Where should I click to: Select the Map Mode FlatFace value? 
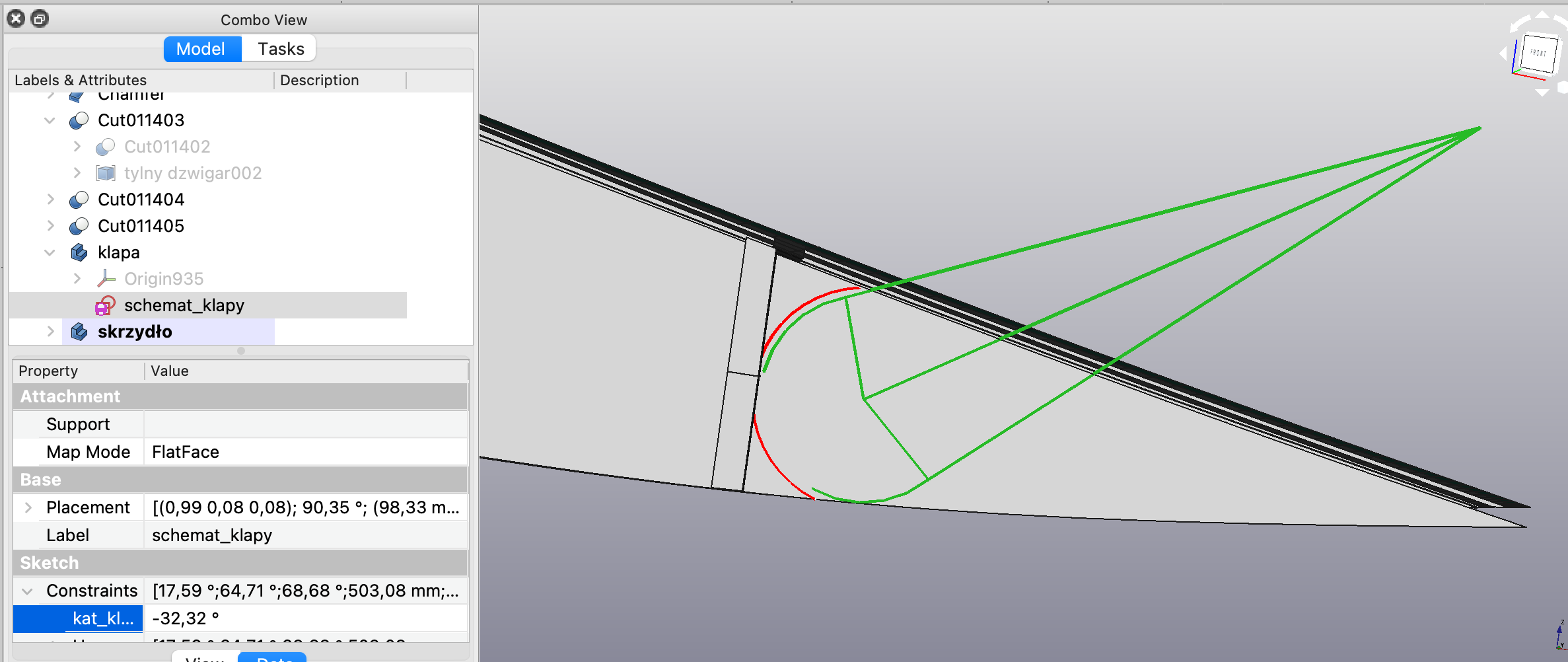pos(305,452)
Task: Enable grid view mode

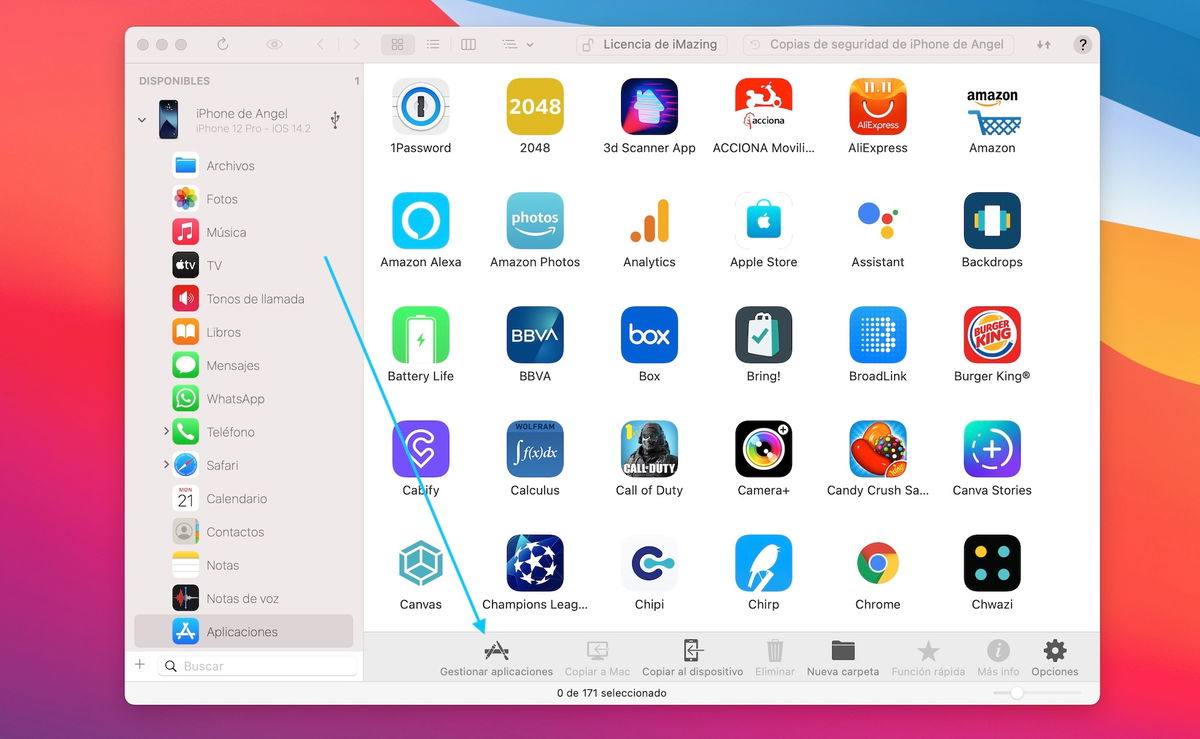Action: (398, 44)
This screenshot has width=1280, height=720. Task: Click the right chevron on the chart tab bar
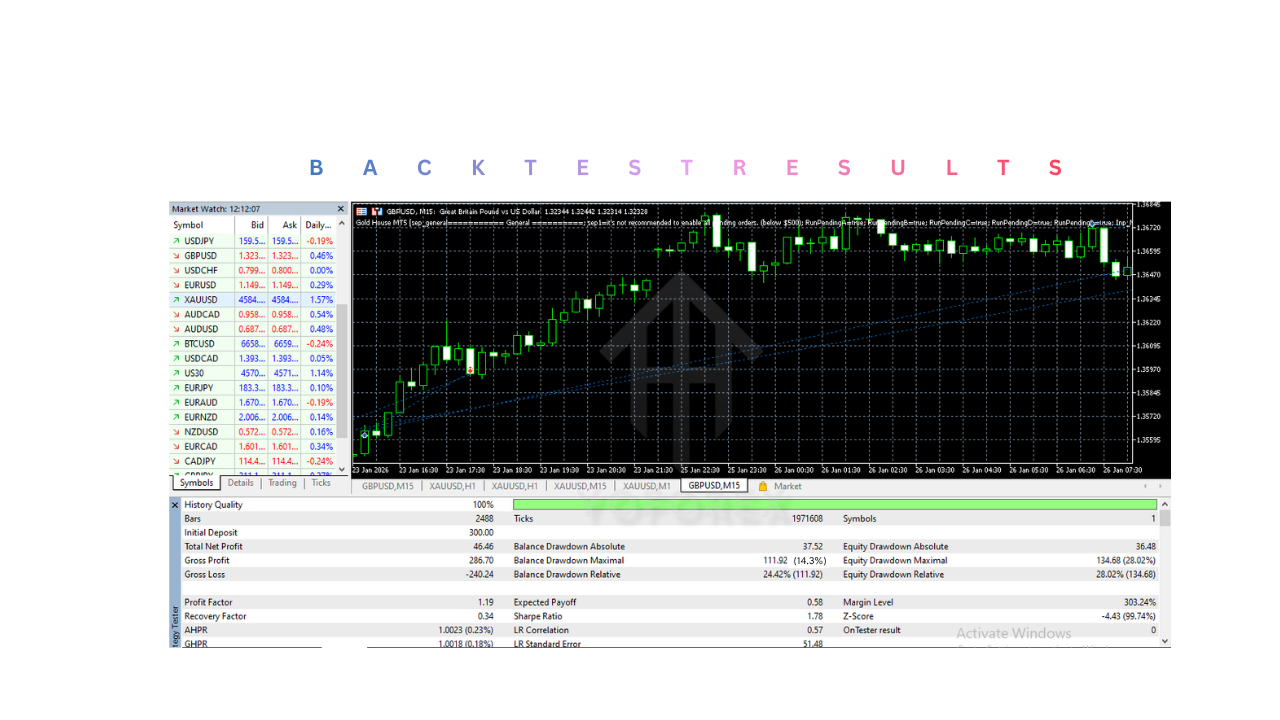pyautogui.click(x=1162, y=484)
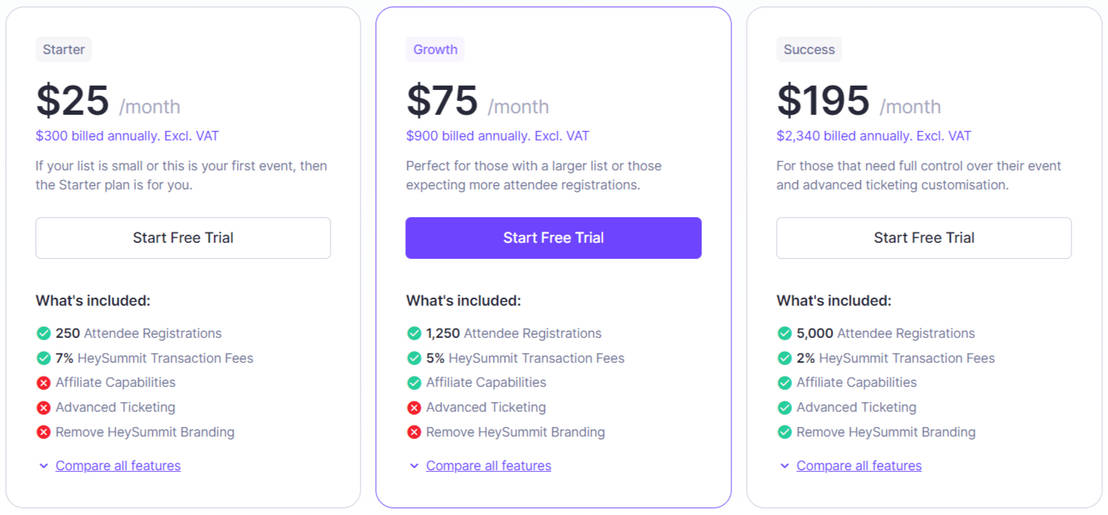The height and width of the screenshot is (515, 1108).
Task: Click red X next to Growth Advanced Ticketing
Action: point(414,408)
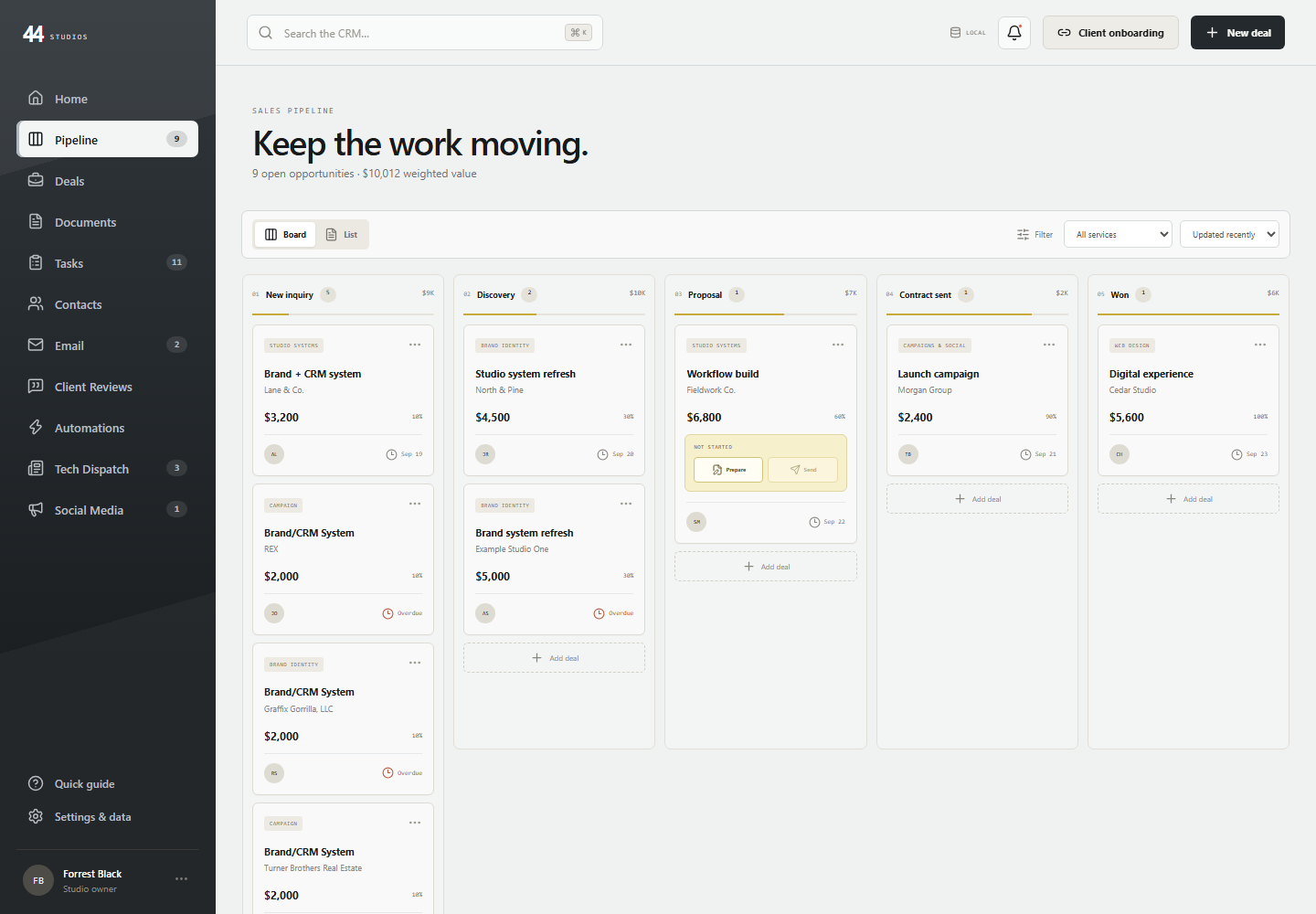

_TASK BRIEF:_ Retype, word for word, the lines from the one with "Task: Enable grid view mode" through the last line of the entries above, and only those lines. Leave pictures out.

_WRITTEN SOLUTION:_
Task: Enable grid view mode

Action: (398, 44)
This screenshot has width=1280, height=720. Task: Click the right chevron on the chart tab bar
pyautogui.click(x=1162, y=484)
The height and width of the screenshot is (515, 1108).
Task: Click red X next to Growth Advanced Ticketing
Action: point(414,408)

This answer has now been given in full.